Abstract

Generative Adversarial Networks (GANs) are a thriving unsupervised machine learning technique that has led to significant advances in various fields such as computer vision, natural language processing, among others. However, GANs are known to be difficult to train and usually suffer from mode collapse and the discriminator winning problem. To interpret the empirical observations of GANs and design better ones, we deconstruct the study of GANs into three components and make the following contributions. Formulation: we propose a perturbation view of the population target of GANs. Building on this interpretation, we show that GANs can be connected to the robust statistics framework, and propose a novel GAN architecture, termed as Cascade GANs, to provably recover meaningful low-dimensional generator approximations when the real distribution is high-dimensional and corrupted by outliers. Generalization: given a population target of GANs, we design a systematic principle, projection under admissible distance, to design GANs to meet the population requirement using only finite samples. We implement our principle in three cases to achieve polynomial and sometimes near-optimal sample complexities: (1) learning an arbitrary generator under an arbitrary pseudonorm; (2) learning a Gaussian location family under total variation distance, where we utilize our principle to provide a new proof for the near-optimality of the Tukey median viewed as GANs; (3) learning a low-dimensional Gaussian approximation of a high-dimensional arbitrary distribution under Wasserstein distance. We demonstrate a fundamental trade-off in the approximation error and statistical error in GANs, and demonstrate how to apply our principle in practice with only empirical samples to predict how many samples would be sufficient for GANs in order not to suffer from the discriminator winning problem.

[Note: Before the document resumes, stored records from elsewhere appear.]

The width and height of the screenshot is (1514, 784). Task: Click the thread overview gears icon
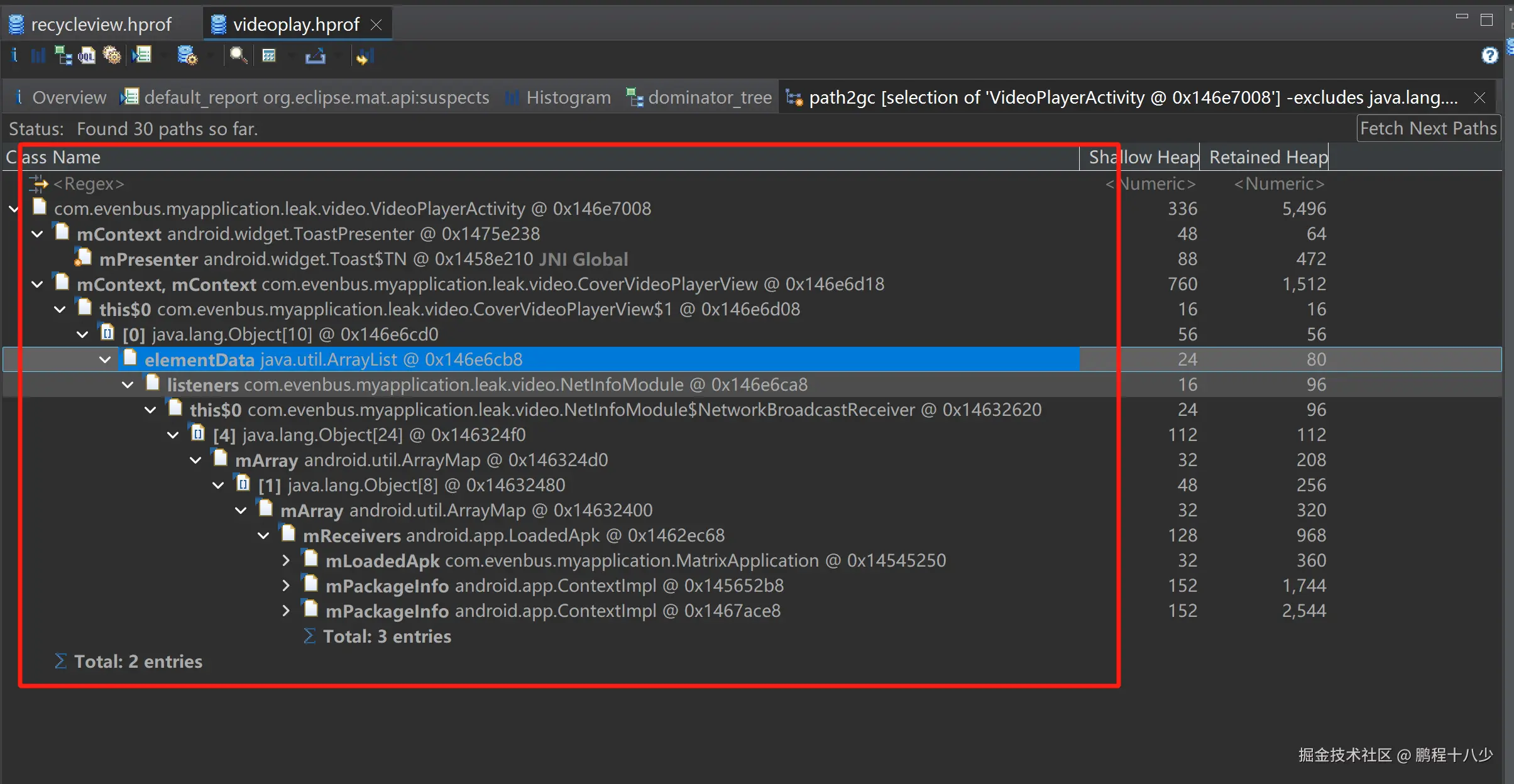tap(112, 56)
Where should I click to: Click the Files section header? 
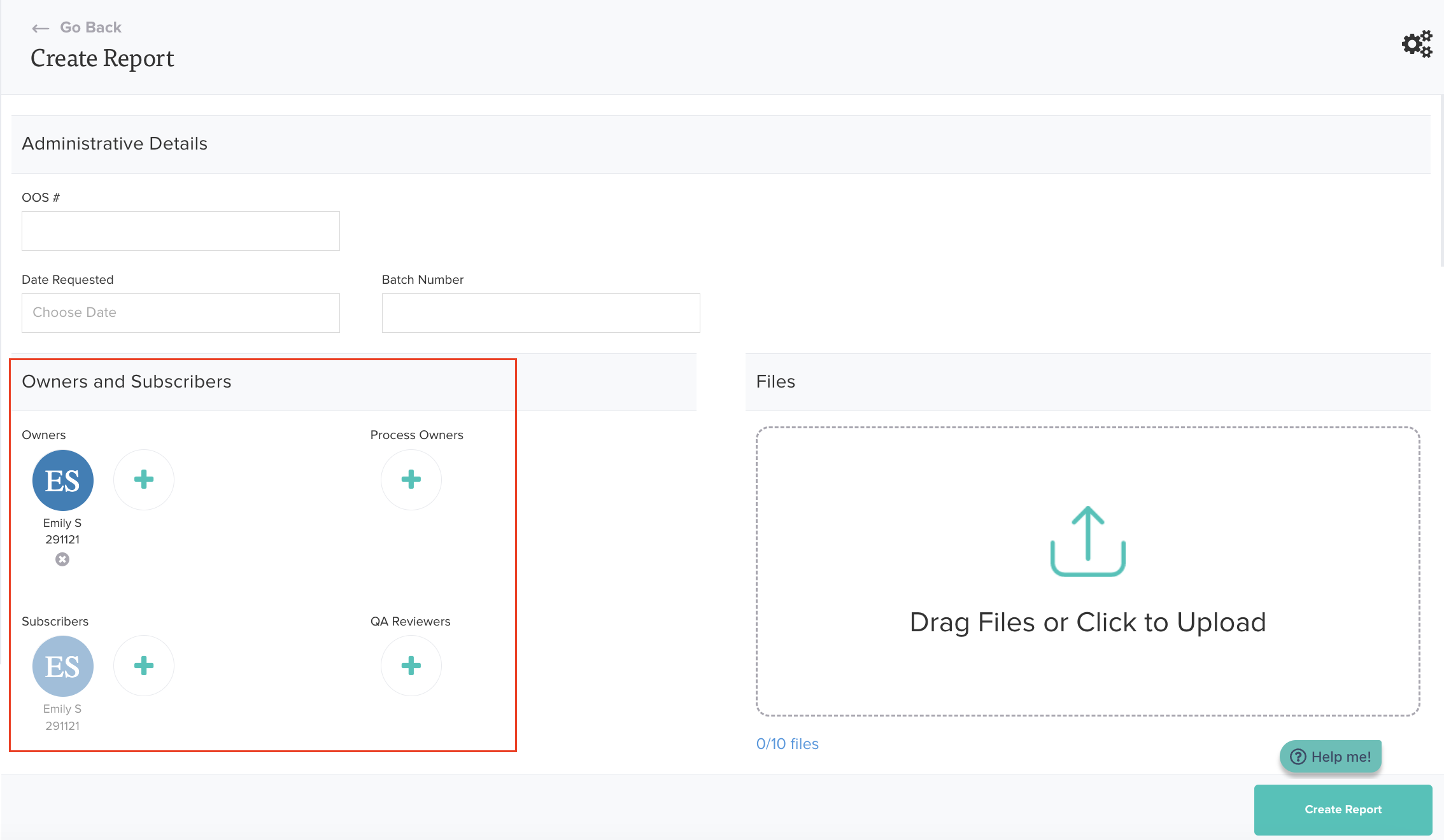coord(775,382)
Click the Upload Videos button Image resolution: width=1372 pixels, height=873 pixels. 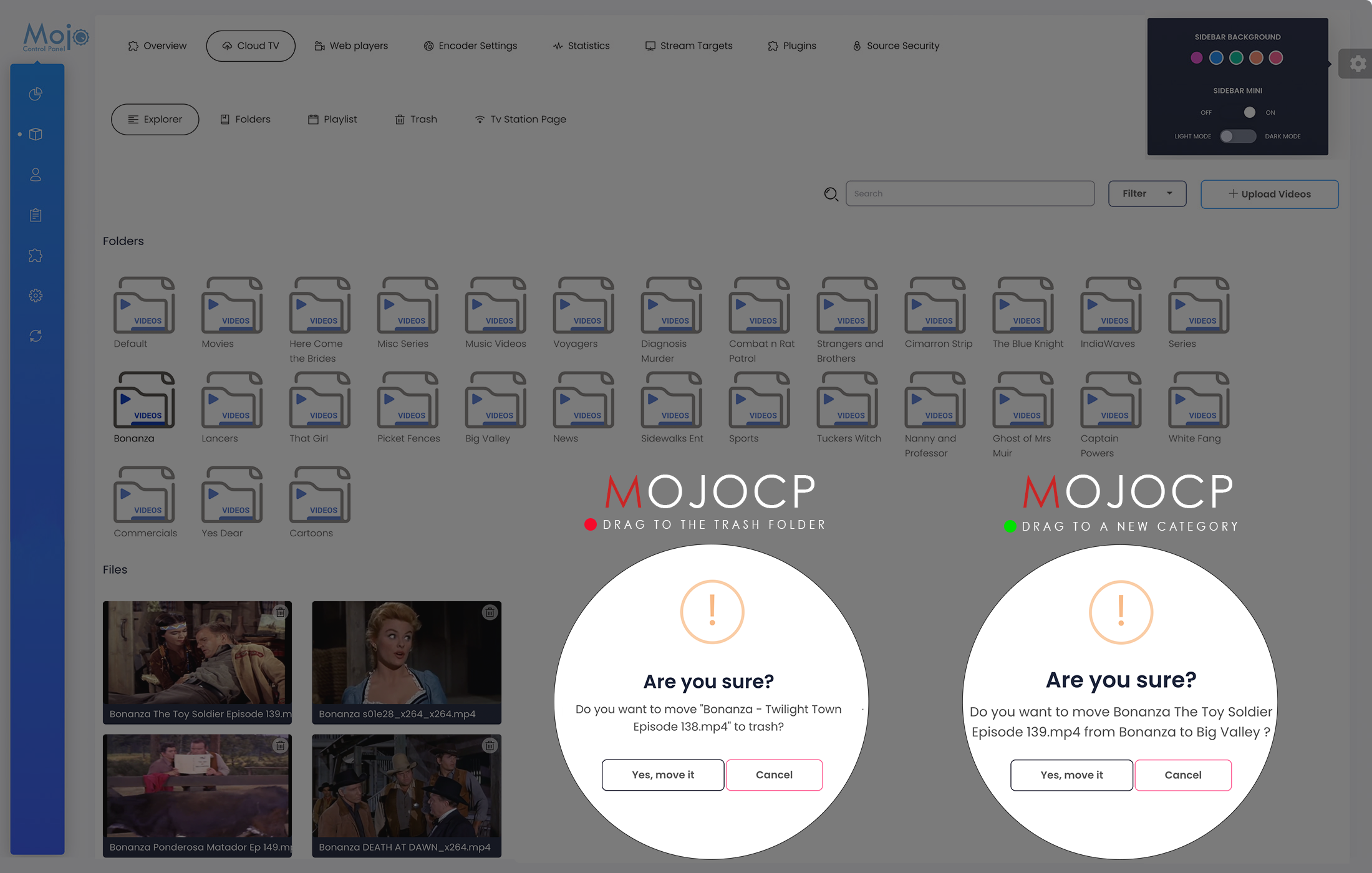(x=1269, y=194)
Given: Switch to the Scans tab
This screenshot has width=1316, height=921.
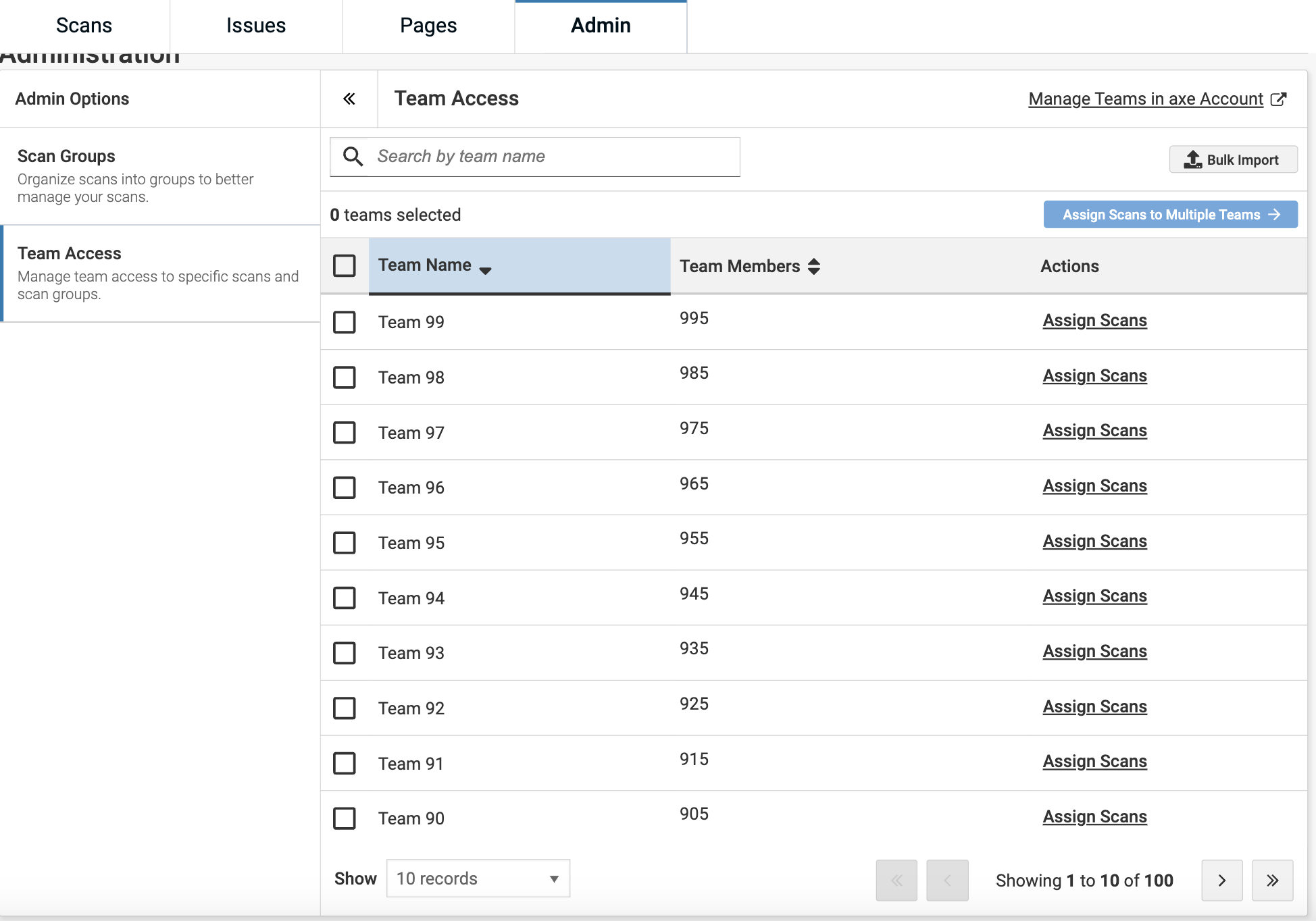Looking at the screenshot, I should click(x=84, y=26).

Optimization: we demonstrate alternating gradient descent is provably not locally asymptotically stable in optimizing the GAN formulation of PCA. We found that the minimax duality gap being non-zero might be one of the causes, and propose a new GAN architecture whose duality gap is zero, where the value of the game is equal to the previous minimax value (not the maximin value). We prove the new GAN architecture is globally asymptotically stable in solving PCA under alternating gradient descent.